-- Opening Marker --

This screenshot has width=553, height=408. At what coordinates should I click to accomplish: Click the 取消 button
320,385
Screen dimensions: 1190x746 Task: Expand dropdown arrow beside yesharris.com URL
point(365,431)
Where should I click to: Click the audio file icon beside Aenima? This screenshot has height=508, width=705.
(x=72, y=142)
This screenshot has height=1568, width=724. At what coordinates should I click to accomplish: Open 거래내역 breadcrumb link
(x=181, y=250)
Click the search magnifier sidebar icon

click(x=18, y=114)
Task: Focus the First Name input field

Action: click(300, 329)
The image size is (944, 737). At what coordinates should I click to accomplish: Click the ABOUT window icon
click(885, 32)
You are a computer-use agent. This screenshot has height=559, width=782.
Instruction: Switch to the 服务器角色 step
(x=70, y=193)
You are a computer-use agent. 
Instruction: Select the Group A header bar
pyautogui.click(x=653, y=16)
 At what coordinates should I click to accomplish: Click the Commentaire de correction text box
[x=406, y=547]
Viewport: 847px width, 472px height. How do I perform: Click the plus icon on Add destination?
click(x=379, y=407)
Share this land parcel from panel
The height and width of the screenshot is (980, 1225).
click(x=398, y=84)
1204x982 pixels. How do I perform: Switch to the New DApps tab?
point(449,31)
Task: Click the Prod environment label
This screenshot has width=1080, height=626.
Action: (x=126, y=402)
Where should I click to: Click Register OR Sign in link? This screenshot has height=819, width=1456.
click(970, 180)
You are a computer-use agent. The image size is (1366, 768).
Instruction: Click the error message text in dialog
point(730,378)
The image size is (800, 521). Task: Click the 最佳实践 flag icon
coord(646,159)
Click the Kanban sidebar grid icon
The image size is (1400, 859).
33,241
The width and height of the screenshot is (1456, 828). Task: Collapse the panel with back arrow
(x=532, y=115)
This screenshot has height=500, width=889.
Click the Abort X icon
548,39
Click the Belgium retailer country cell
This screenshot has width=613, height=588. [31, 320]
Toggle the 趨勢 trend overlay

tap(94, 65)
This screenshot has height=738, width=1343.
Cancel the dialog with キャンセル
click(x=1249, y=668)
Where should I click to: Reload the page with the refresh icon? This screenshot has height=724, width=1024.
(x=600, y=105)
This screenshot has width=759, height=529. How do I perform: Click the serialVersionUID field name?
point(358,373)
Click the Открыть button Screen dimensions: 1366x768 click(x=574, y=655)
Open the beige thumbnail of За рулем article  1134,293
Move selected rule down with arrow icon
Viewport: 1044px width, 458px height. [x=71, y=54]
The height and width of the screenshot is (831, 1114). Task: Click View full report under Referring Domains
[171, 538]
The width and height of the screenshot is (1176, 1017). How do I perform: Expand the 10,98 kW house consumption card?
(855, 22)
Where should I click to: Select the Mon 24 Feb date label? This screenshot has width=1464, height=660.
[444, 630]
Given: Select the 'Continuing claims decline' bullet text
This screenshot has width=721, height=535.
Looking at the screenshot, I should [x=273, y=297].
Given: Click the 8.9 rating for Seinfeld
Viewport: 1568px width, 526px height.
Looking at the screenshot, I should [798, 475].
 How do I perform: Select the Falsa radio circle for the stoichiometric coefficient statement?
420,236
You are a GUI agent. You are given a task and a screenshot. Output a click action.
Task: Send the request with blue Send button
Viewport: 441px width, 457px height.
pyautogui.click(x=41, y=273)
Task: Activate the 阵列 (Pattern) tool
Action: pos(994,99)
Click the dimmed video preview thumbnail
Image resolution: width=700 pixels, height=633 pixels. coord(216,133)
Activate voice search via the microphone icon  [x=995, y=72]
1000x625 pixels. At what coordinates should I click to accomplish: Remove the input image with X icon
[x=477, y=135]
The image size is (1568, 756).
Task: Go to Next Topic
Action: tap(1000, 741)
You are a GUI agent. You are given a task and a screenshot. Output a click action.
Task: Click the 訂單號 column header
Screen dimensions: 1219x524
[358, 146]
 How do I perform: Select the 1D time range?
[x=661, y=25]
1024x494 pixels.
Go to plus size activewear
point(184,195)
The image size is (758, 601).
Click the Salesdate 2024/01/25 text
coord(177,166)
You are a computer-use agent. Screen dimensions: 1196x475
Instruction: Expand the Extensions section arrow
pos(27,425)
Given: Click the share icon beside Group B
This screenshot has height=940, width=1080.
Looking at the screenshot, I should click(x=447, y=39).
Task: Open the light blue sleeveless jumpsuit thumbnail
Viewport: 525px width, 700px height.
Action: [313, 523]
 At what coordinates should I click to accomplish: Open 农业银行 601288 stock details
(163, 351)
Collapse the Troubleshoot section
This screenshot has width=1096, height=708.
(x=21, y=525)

-- Closing Marker --

The required output is the stretch of entries above from the line containing "Activate voice search" through the line containing "You are a computer-use agent. Screen", reproduced exactly.

Activate voice search via the microphone icon  [x=995, y=72]
1000x625 pixels. At what coordinates should I click to accomplish: Remove the input image with X icon
[x=477, y=135]
The image size is (1568, 756).
Task: Go to Next Topic
Action: tap(1000, 741)
You are a GUI agent. You are given a task and a screenshot. Output a click action.
Task: Click the 訂單號 column header
Screen dimensions: 1219x524
[358, 146]
 How do I perform: Select the 1D time range?
[x=661, y=25]
1024x494 pixels.
Go to plus size activewear
point(184,195)
The image size is (758, 601).
Click the Salesdate 2024/01/25 text
coord(177,166)
You are a computer-use agent. Screen dimensions: 1196x475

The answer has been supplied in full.